Looks like I have some time on my hands this week. We worked Sat. to finish coating, so that we could sand Mon. for the trimmy to start today. D/C calls PA on Monday, says he'll swing in to pay us, PAs gonna hang, and he has a job for me to start. No call, no show. 

I called the D/C this morning he says he's gonna try to get one done today etc etc he'll call me later. No call. I called PA, he said the end unit is hung and to call the D/C and get the skinny on whats up. So I call him, no answer, left a voice mail. I get a text 3 hrs later saying next place won't be ready till Thursday at the earliest, I call him again, no answer. We are to get 8-12"+ Wed. night thru Thursday night. If that's so, I won't be working till Friday......What to do, what to do. Any suggestions?


----------



## drywallmike08 (May 27, 2010)

I got plenty for you in washington. We start at 5:00


----------



## fr8train (Jan 20, 2008)

Would that be Washington State? or D.C.? LOL


----------



## drywallmike08 (May 27, 2010)

State as in seattle. We are SLAMMED !


----------



## moore (Dec 2, 2010)

fr8train said:


> Looks like I have some time on my hands this week. We worked Sat. to finish coating, so that we could sand Mon. for the trimmy to start today. D/C calls PA on Monday, says he'll swing in to pay us, PAs gonna hang, and he has a job for me to start. No call, no show.
> 
> I called the D/C this morning he says he's gonna try to get one done today etc etc he'll call me later. No call. I called PA, he said the end unit is hung and to call the D/C and get the skinny on whats up. So I call him, no answer, left a voice mail. I get a text 3 hrs later saying next place won't be ready till Thursday at the earliest, I call him again, no answer. We are to get 8-12"+ Wed. night thru Thursday night. If that's so, I won't be working till Friday......What to do, what to do. Any suggestions?
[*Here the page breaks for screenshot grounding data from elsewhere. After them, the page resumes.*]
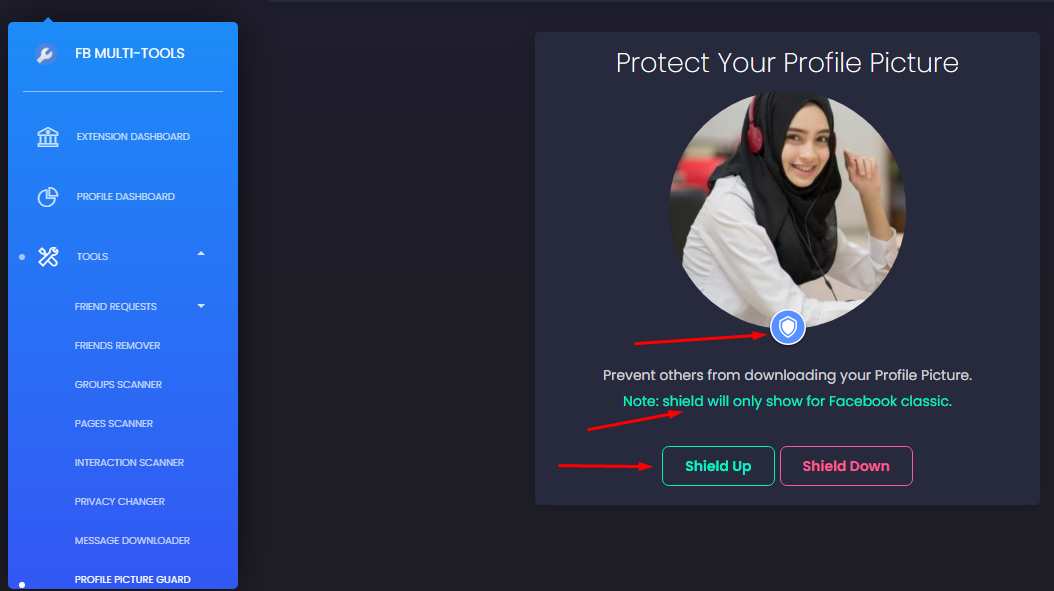Click the Tools crossed wrench icon
Image resolution: width=1054 pixels, height=591 pixels.
(x=48, y=256)
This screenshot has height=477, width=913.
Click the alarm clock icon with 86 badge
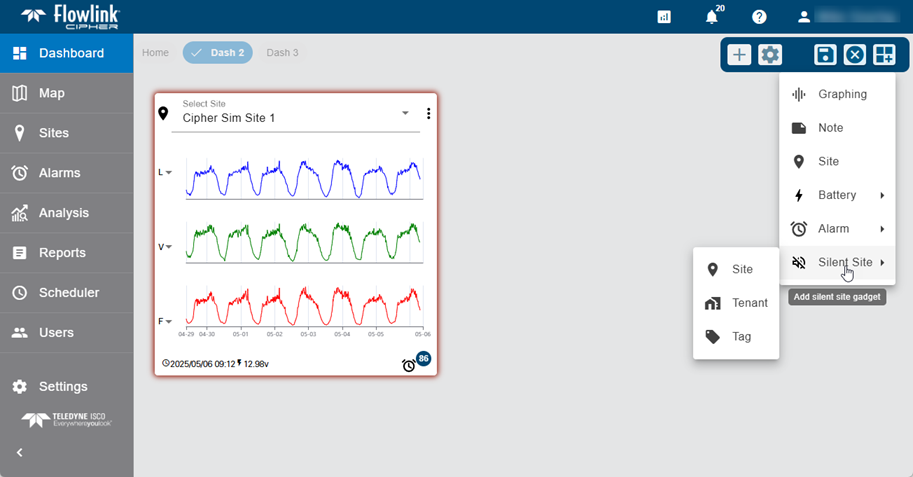409,365
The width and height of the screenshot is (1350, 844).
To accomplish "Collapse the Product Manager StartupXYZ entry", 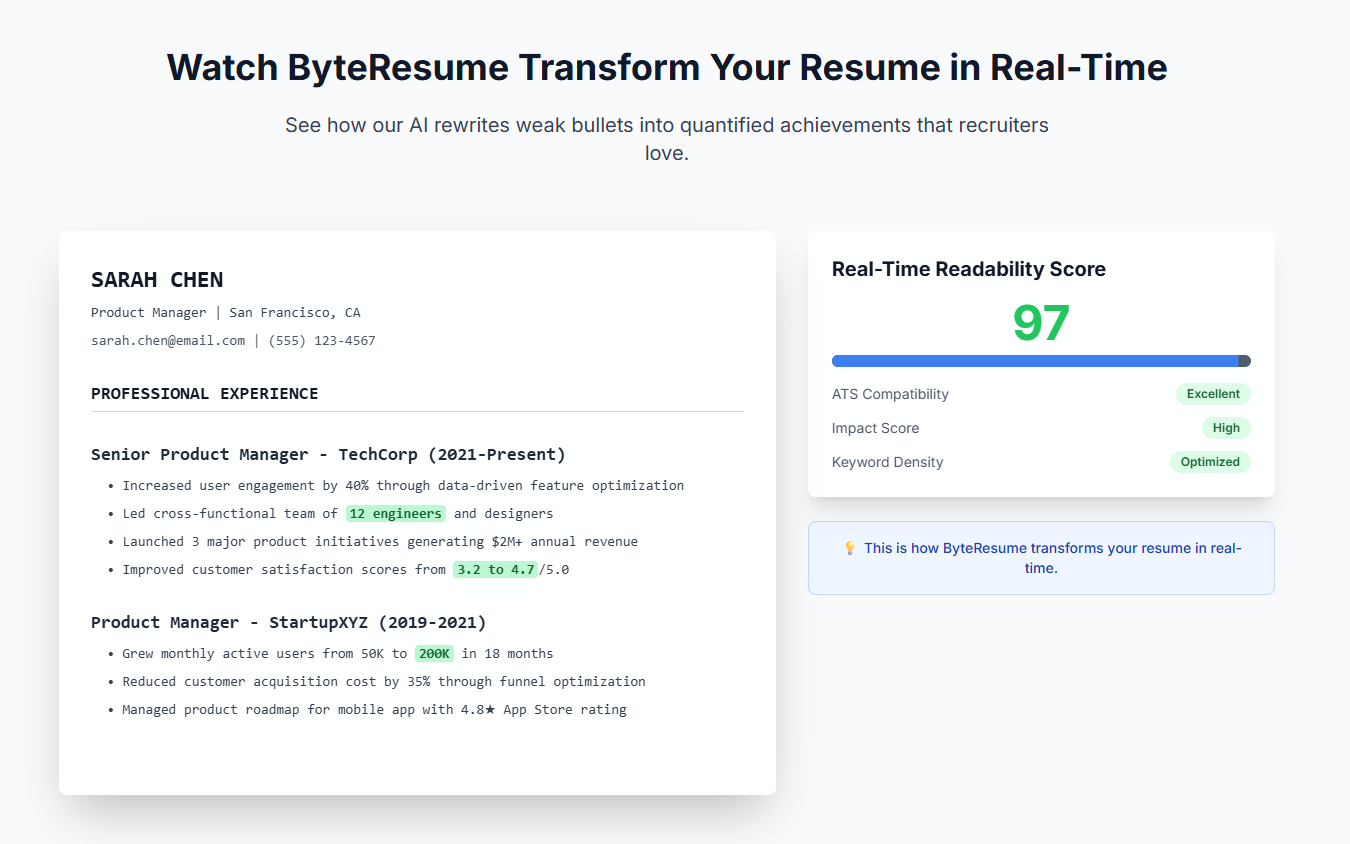I will pos(288,621).
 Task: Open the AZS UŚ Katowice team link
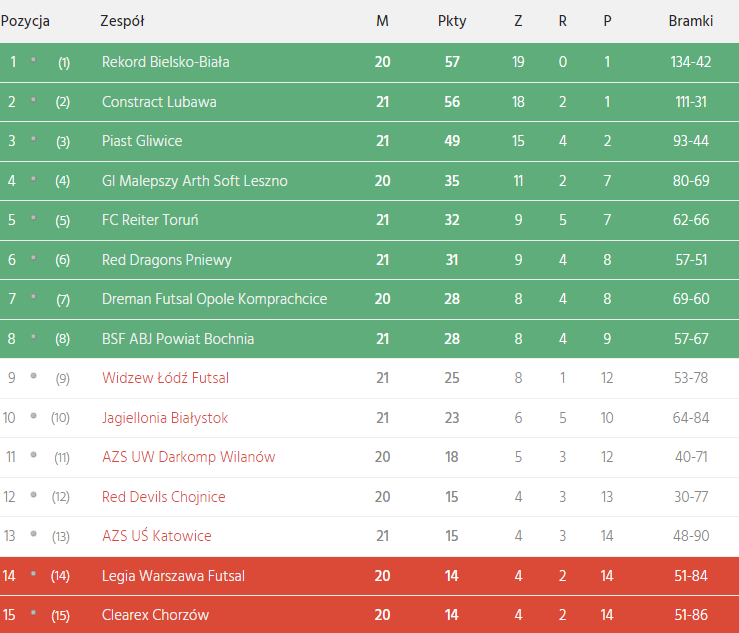156,536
I would say slide down here and give me a hand ,,but their calling for 14'' Tomorrow  A wet heavy snow !


----------



## moore (Dec 2, 2010)

drywallmike08 said:


> State as in seattle. We are SLAMMED !


Do you know a D/C John Paul Moore?


----------



## drywallmike08 (May 27, 2010)

Not off the top of my head but sounds familiar


----------



## fr8train (Jan 20, 2008)

I feel we've been getting played around with lately, and that a change or some sort may be needed. We'll see, before it gets to that, I'll stick to my guns and have words with him. Lately he seems very reluctant to let me do/start any work on my own. I haven't had any issues that I'm aware of, my work is good, it needs to be when I work with PA. :wink: Last job I did myself was a crappy basement, he supposedly got a call back, but won't tell me what the issue was. (Personally I think he's full of it). But on the chance that I missed something, fine, it happens, tell me what it was. 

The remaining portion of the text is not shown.